--- Your objective ---
Make an exact copy of the records below, excluding images.

Records to use section start

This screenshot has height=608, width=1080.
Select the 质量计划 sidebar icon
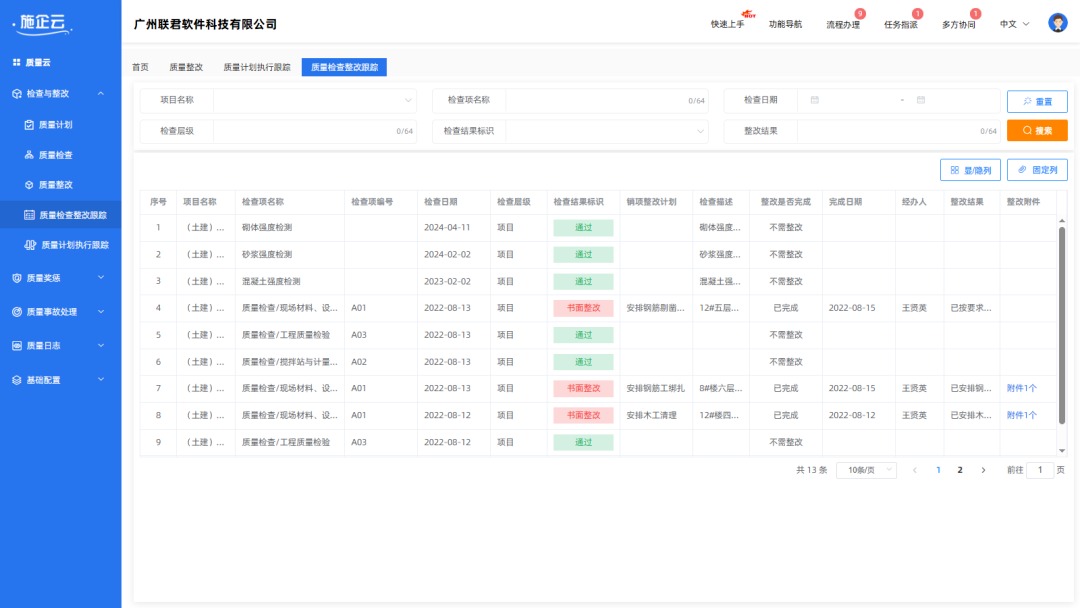pyautogui.click(x=54, y=124)
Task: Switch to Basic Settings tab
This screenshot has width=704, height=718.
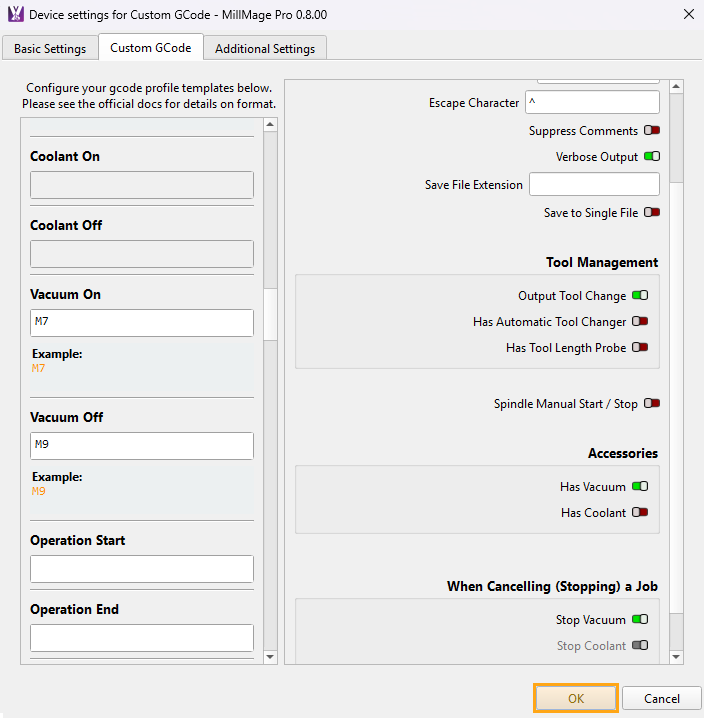Action: coord(50,48)
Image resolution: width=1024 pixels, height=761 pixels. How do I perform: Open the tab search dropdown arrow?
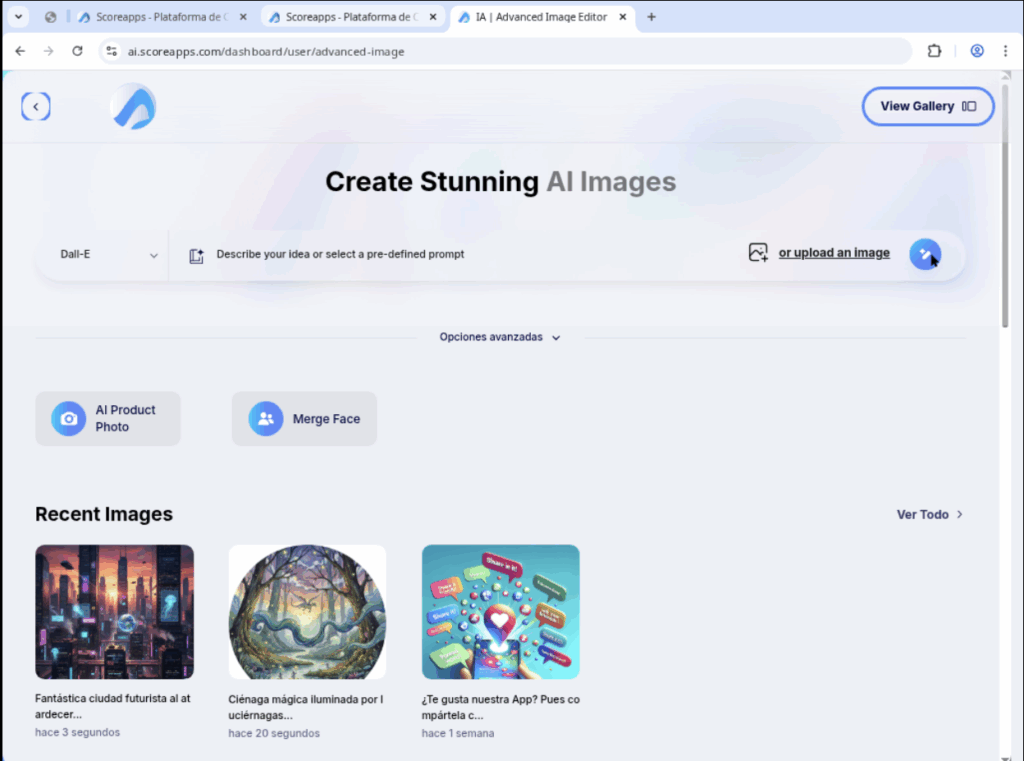(x=19, y=17)
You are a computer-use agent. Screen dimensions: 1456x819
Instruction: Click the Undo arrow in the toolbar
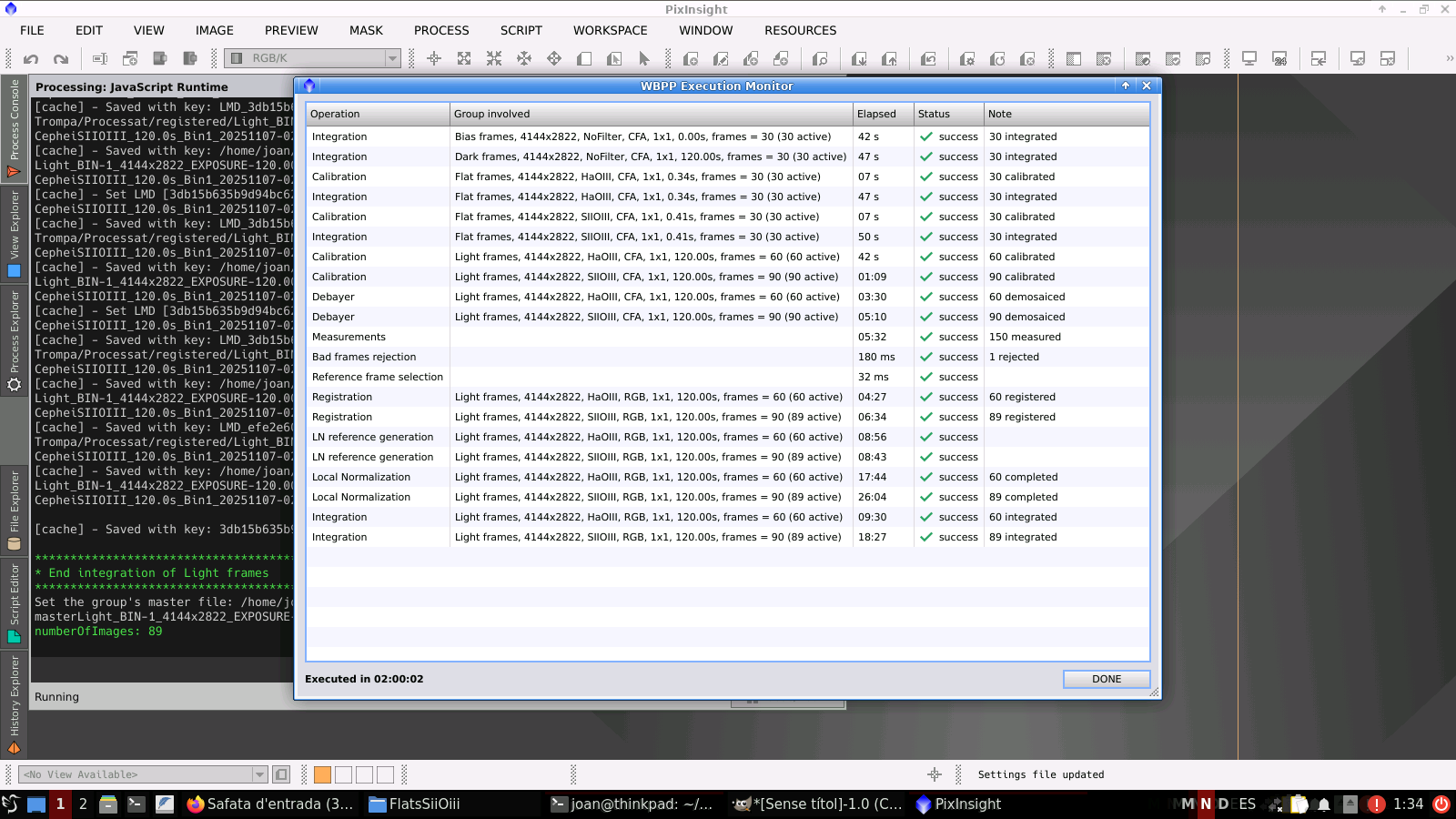pos(31,59)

Records to use section end

--- Task solution ---
This screenshot has height=608, width=1080.
Select the 质量计划 sidebar icon
pyautogui.click(x=54, y=124)
Task: Switch to Basic Settings tab
This screenshot has width=704, height=718.
Action: coord(50,48)
Image resolution: width=1024 pixels, height=761 pixels. How do I perform: Open the tab search dropdown arrow?
(x=19, y=17)
You are a computer-use agent. Screen dimensions: 1456x819
Instruction: Click the Undo arrow in the toolbar
pos(31,59)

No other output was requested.